(WORKING DATA Opens)

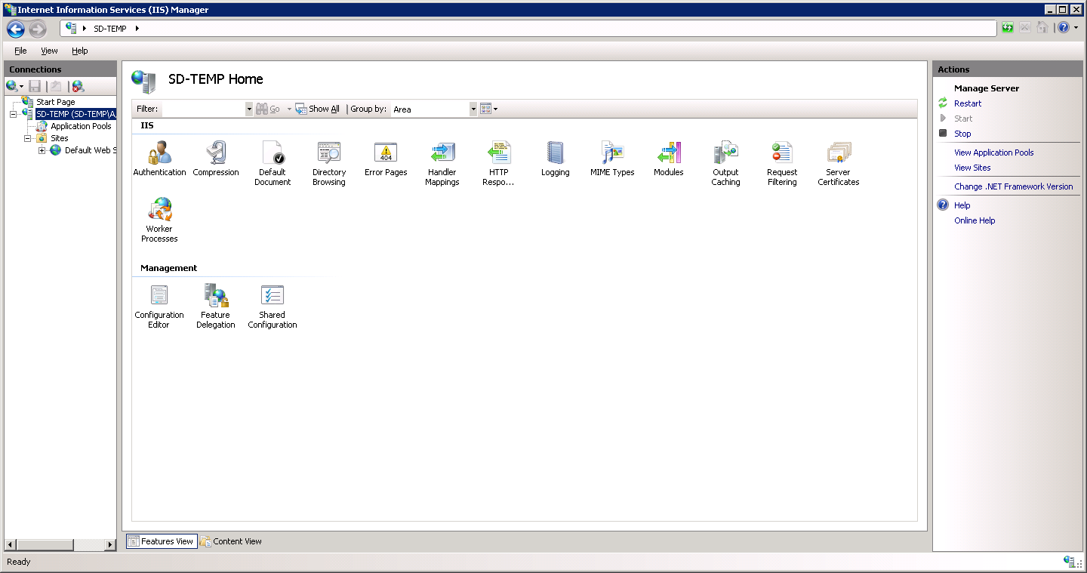Open the Compression feature
Screen dimensions: 1087x573
pos(216,153)
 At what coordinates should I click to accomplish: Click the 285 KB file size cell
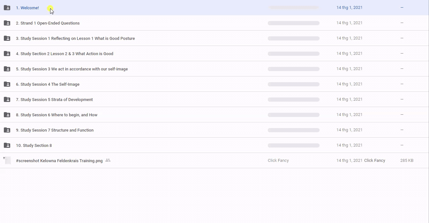click(407, 161)
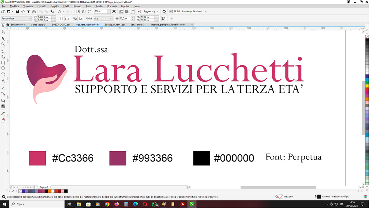This screenshot has width=369, height=208.
Task: Select the Eyedropper tool
Action: click(x=3, y=113)
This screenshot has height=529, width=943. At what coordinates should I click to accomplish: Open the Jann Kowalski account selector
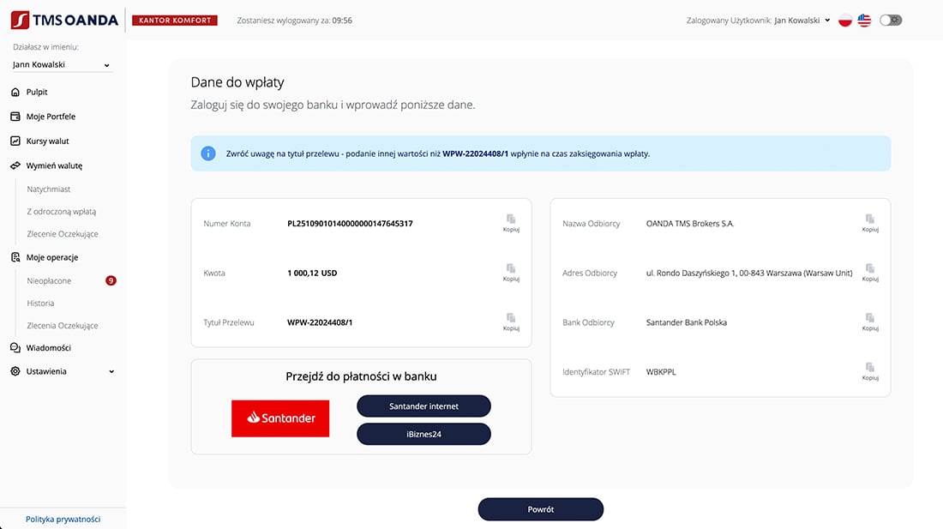point(62,64)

(WORKING DATA Closes)

Please reproduce exactly, and nothing more, the lines from the one containing "This screenshot has height=529, width=943." through the last line of the entries, both included; pictures stay out.

This screenshot has height=529, width=943. At what coordinates should I click to accomplish: Open the Jann Kowalski account selector
point(62,64)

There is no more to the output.